It's the most spectacular sight in nature and there hasn't been one on Irish soil since 1727 nor will there be one until 2090.
It's a Total Eclipse of the Sun and there will be a Partial Eclipse of the Sun over Ireland on August 21st.
To celebrate this event, Astronomy Ireland are holding an Eclipse Watch in Waterford.
It will take place from 7:30pm-8:30pm at Kingsmeadow, Old Cork Road, Waterford.
Eclipses occur when the Moon partially or totally blocks out the Sun for 2 - 3 minutes but the path of totality is narrow.
A partial eclipse can be seen over a much wider but ever diminishing path within the penumbra or shadow of the Moon.

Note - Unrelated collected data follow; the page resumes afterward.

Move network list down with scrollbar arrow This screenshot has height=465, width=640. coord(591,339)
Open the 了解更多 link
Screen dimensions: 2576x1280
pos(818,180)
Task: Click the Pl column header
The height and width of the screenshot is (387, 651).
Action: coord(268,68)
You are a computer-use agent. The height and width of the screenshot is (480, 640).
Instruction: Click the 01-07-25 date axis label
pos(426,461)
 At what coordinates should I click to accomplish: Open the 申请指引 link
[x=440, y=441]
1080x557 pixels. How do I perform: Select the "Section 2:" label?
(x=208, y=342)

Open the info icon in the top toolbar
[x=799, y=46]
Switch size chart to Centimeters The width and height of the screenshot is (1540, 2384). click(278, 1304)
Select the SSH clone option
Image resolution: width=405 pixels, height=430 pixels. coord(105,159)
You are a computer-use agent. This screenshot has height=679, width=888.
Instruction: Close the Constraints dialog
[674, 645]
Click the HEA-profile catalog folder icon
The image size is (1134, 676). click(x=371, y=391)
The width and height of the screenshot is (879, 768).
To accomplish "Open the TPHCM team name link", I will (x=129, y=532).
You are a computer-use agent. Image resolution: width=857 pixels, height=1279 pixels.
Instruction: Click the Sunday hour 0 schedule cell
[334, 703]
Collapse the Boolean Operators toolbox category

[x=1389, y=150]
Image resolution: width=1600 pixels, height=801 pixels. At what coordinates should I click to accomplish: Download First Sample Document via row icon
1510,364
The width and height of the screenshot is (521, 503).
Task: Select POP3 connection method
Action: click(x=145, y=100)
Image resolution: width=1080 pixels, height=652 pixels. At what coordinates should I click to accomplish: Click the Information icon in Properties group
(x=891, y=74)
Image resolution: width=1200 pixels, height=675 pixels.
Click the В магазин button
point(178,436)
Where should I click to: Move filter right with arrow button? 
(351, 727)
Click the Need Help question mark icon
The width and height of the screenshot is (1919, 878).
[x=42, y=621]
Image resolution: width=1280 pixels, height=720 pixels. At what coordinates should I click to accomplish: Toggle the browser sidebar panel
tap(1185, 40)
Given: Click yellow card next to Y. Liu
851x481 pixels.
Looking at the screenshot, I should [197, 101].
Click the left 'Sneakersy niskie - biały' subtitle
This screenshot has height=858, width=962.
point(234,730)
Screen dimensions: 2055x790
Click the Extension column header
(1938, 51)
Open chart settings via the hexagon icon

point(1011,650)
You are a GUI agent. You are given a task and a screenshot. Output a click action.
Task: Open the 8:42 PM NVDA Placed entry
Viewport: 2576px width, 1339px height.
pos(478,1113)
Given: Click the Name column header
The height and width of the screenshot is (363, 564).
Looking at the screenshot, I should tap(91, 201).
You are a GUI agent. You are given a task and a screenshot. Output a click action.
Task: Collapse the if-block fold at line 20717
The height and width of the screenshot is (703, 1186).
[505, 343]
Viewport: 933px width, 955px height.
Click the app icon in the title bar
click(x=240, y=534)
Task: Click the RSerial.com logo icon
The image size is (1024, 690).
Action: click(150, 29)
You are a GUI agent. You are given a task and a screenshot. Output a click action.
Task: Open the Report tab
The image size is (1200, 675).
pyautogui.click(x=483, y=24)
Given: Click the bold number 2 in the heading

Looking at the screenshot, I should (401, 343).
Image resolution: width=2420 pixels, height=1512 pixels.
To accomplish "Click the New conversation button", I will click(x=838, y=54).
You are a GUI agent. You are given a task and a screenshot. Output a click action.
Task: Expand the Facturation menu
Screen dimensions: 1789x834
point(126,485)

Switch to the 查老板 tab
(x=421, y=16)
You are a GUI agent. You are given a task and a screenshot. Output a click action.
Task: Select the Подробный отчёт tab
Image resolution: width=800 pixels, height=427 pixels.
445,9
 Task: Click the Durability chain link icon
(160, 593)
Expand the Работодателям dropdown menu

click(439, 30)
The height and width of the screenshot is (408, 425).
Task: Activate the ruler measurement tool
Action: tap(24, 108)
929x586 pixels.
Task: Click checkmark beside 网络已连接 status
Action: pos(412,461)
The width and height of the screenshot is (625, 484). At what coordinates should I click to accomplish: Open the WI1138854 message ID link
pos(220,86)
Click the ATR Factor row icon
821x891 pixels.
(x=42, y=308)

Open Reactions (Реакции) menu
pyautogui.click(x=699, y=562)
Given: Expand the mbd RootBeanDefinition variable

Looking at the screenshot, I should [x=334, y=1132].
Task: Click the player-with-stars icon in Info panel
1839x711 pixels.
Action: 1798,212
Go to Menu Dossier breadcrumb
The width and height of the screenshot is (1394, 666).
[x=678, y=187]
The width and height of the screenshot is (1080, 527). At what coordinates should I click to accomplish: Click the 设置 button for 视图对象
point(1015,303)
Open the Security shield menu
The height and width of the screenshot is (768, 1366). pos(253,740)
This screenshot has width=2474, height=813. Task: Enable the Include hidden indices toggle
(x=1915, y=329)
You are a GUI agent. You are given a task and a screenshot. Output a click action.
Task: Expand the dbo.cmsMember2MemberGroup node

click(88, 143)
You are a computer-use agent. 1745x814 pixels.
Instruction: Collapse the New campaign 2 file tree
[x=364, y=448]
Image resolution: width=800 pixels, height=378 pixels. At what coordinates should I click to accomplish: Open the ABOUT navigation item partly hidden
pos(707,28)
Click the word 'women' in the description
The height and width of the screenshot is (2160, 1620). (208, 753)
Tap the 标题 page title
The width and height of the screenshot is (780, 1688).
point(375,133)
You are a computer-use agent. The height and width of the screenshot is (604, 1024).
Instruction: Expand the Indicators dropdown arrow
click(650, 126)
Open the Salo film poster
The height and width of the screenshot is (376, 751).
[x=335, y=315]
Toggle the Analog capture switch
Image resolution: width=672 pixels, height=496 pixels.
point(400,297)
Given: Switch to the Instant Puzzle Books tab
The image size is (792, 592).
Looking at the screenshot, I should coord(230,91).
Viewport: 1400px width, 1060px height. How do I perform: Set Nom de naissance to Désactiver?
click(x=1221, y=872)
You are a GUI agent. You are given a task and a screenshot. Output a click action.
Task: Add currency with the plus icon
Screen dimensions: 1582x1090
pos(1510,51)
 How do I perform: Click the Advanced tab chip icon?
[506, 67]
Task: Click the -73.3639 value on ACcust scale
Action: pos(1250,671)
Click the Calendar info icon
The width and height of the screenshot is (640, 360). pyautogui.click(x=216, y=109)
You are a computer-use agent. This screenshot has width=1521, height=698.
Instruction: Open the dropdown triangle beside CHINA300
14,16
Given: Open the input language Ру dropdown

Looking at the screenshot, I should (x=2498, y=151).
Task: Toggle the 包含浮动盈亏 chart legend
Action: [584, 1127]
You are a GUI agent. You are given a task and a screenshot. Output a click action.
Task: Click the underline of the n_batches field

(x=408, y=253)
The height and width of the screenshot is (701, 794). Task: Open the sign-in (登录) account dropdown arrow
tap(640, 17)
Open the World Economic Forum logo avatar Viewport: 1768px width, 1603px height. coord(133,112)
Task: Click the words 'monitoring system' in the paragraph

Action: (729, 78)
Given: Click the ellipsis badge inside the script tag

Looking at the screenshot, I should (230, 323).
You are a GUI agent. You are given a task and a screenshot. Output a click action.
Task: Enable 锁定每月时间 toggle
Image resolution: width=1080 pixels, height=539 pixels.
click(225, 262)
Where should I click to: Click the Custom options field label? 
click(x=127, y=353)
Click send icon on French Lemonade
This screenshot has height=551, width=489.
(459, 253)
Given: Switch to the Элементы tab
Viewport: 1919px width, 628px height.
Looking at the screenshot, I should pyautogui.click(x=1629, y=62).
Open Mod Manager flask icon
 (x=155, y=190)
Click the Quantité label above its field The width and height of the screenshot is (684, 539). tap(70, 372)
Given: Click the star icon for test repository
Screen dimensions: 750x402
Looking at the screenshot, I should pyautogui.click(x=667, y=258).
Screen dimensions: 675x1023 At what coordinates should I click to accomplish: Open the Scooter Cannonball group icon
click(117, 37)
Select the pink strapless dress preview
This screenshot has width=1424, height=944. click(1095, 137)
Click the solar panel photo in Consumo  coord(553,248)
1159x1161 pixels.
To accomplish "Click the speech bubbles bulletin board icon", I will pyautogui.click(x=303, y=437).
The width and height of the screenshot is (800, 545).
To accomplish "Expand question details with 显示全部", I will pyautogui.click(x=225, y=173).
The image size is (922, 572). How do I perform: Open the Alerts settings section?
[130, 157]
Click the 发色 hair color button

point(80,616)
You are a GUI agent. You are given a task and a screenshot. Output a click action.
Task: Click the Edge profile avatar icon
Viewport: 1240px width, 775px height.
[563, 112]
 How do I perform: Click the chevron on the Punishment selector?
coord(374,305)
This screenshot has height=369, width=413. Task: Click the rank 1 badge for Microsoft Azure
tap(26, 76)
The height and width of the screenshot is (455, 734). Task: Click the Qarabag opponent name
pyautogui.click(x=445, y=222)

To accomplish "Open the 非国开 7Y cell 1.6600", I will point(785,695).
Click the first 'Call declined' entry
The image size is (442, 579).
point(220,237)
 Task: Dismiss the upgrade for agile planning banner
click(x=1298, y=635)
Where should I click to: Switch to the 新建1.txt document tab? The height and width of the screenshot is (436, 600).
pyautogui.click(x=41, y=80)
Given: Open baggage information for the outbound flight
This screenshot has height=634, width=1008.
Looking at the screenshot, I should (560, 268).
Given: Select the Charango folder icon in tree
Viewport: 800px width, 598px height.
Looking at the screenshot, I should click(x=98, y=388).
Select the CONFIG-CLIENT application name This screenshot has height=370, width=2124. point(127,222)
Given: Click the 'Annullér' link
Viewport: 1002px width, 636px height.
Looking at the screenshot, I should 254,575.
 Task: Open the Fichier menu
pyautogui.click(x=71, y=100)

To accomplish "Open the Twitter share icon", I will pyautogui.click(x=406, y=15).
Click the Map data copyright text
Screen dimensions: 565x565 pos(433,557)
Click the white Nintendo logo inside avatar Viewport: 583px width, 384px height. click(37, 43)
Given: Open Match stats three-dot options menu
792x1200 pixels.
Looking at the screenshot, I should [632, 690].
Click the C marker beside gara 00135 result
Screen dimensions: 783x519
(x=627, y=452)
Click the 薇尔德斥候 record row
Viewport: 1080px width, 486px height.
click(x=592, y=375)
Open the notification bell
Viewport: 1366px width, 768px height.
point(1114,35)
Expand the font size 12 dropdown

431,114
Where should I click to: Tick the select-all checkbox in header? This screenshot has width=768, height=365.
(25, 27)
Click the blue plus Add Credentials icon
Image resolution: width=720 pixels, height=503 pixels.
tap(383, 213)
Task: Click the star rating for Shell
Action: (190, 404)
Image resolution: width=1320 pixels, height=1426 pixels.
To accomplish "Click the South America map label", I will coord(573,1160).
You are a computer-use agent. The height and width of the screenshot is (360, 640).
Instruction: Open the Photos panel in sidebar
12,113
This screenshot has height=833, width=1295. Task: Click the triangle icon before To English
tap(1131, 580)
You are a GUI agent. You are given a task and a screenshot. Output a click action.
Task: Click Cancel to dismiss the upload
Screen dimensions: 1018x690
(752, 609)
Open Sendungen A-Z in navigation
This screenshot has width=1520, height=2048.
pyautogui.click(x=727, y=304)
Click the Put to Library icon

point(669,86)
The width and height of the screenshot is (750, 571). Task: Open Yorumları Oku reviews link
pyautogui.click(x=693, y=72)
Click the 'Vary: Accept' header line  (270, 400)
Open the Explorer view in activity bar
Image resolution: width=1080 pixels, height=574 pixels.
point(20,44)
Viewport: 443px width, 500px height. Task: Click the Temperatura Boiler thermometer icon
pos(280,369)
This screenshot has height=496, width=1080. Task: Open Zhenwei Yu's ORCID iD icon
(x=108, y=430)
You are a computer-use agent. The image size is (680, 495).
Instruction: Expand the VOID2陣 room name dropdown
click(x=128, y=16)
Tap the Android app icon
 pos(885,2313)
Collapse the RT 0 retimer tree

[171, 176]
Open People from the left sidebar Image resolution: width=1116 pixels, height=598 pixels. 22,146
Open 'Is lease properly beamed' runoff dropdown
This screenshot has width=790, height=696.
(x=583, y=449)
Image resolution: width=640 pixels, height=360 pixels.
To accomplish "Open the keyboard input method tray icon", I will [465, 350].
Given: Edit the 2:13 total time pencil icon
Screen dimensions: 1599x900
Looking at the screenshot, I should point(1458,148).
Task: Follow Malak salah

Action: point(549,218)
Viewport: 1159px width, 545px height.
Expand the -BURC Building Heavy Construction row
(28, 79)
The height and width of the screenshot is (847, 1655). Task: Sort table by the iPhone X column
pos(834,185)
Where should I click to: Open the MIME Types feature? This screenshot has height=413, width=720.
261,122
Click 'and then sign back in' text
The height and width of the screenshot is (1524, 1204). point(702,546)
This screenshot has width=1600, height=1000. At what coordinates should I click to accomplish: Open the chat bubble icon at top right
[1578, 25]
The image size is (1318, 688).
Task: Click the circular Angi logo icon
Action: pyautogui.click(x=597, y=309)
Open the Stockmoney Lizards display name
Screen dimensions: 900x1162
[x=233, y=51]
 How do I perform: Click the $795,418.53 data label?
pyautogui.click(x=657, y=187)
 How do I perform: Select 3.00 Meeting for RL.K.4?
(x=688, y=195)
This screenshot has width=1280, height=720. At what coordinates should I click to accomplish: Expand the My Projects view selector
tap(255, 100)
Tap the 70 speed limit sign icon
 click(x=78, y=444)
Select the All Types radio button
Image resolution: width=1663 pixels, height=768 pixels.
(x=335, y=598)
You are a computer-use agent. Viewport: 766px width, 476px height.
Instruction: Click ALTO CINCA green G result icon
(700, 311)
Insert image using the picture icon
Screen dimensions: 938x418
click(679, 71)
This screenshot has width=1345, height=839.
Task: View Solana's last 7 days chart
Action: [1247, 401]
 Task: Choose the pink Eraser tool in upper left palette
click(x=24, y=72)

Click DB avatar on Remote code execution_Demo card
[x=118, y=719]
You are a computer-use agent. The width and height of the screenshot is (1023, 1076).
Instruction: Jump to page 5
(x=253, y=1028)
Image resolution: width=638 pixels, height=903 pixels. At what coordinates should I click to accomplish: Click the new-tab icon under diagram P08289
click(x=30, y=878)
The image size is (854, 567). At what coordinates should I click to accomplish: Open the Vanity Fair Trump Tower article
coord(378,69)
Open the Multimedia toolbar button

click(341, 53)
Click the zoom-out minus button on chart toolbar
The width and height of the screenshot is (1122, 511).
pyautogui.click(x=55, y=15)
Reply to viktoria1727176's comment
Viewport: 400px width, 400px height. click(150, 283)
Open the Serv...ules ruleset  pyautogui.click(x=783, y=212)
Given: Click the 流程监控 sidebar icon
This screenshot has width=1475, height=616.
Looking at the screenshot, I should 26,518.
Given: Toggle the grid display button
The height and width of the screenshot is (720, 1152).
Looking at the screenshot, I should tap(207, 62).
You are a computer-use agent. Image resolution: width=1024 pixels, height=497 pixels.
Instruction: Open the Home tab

It only happens because the Sun's diameter is 400 times that of the Moon and distance of the Sun from the Earth is also 400 times that of the Moon making them appear the same size on Earth.
As the Moon's orbit around Earth is tilted at about 5 degrees and not perfectly circular total eclipses are occasional rather than monthly occurrences.
The last eclipse over the mainland United States was in 1979 and the path of totality only crossed 5 states. The next will occur in April 2024 (12 States) and again in 2045 (10 States).
The Great American Eclipse as it is now being called is the first total eclipse to cross the contiguous United States since June 8, 1918 and will cross fourteen states from Oregon to South Carolina from just after 5.00 p.m. (Irish Summer Time) to just after 9.00p.m. The corridor of totality will be a narrow band 110 Km (70 miles) wide extending Southeast from Oregon to South Carolina.
It will be visible from beginning to end only in Ireland until sunset.
The Sun should never be viewed directly as this will result in serious eye injury and even total loss of vision which is permanent. The safe ways to view are indirect - i,e. the traditional projection of an image of Sun onto a bright surface or by using only approved astro solar filters on telescopes and binoculars. The filters should be carefully inspected for even pinhole damage. Great care should be exercised if using approved eclipse glasses (which are available by phoning Astronomy Ireland H.Q.) and never use sunglasses or other homemade filters.